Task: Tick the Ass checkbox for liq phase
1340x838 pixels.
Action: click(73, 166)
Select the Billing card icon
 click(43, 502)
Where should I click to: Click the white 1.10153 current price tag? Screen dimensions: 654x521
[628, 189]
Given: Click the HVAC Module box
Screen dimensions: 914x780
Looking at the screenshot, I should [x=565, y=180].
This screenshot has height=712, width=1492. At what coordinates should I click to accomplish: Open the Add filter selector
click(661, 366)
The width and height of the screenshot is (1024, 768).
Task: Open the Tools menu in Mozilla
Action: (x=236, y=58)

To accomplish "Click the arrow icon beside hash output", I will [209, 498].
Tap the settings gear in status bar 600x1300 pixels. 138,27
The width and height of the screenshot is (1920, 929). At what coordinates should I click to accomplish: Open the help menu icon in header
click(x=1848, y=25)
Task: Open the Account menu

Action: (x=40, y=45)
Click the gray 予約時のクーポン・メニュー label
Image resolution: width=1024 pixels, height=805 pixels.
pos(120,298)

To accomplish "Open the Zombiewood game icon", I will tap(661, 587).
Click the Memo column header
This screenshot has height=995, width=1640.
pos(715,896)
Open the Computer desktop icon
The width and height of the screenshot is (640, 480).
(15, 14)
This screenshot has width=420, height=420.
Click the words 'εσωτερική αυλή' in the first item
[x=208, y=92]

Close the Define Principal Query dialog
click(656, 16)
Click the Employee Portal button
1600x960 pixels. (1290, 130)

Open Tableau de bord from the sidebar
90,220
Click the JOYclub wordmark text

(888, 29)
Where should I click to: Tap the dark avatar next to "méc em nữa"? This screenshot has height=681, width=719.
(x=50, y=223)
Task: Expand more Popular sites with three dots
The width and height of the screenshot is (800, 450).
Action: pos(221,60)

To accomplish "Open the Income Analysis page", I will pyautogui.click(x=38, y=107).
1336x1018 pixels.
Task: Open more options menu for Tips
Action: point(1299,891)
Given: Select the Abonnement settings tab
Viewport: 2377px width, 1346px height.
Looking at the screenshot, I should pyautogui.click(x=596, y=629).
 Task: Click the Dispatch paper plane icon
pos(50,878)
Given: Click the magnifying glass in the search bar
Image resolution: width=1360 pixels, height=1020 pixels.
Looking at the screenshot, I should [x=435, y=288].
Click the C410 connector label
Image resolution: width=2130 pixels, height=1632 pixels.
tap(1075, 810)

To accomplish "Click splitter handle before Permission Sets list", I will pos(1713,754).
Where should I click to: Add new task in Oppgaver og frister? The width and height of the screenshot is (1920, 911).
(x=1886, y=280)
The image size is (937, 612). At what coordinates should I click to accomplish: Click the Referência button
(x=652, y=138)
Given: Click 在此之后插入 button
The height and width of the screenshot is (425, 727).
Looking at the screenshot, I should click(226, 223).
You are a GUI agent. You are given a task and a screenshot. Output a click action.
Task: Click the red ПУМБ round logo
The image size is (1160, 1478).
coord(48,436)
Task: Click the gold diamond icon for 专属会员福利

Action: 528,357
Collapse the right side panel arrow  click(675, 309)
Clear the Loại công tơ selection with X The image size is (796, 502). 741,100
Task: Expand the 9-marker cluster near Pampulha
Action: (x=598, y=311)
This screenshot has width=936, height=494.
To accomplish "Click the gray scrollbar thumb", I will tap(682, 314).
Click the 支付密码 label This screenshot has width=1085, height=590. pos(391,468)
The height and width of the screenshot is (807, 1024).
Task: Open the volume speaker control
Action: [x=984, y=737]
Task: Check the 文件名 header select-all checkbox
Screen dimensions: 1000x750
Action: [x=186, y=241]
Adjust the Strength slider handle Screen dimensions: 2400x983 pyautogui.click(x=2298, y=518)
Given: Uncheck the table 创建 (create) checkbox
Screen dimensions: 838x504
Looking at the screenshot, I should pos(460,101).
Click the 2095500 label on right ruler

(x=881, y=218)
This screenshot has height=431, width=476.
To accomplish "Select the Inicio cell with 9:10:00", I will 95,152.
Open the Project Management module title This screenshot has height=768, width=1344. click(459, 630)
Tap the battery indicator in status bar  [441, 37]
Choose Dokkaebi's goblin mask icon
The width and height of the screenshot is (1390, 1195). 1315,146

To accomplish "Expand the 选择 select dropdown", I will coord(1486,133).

> **WORK REQUEST**: Extract the lines of the preceding material that run from the line with "Where should I click to: Add" through the line with "Task: Check the", inclusive, reproducing them exactly and adding nothing.

> **ANSWER SECTION**:
Where should I click to: Add new task in Oppgaver og frister? The width and height of the screenshot is (1920, 911).
(x=1886, y=280)
The image size is (937, 612). At what coordinates should I click to accomplish: Click the Referência button
(x=652, y=138)
Given: Click 在此之后插入 button
The height and width of the screenshot is (425, 727).
Looking at the screenshot, I should click(226, 223).
You are a GUI agent. You are given a task and a screenshot. Output a click action.
Task: Click the red ПУМБ round logo
The image size is (1160, 1478).
coord(48,436)
Task: Click the gold diamond icon for 专属会员福利

Action: 528,357
Collapse the right side panel arrow  click(675, 309)
Clear the Loại công tơ selection with X The image size is (796, 502). 741,100
Task: Expand the 9-marker cluster near Pampulha
Action: (x=598, y=311)
This screenshot has width=936, height=494.
To accomplish "Click the gray scrollbar thumb", I will tap(682, 314).
Click the 支付密码 label This screenshot has width=1085, height=590. pos(391,468)
The height and width of the screenshot is (807, 1024).
Task: Open the volume speaker control
Action: [x=984, y=737]
Task: Check the 文件名 header select-all checkbox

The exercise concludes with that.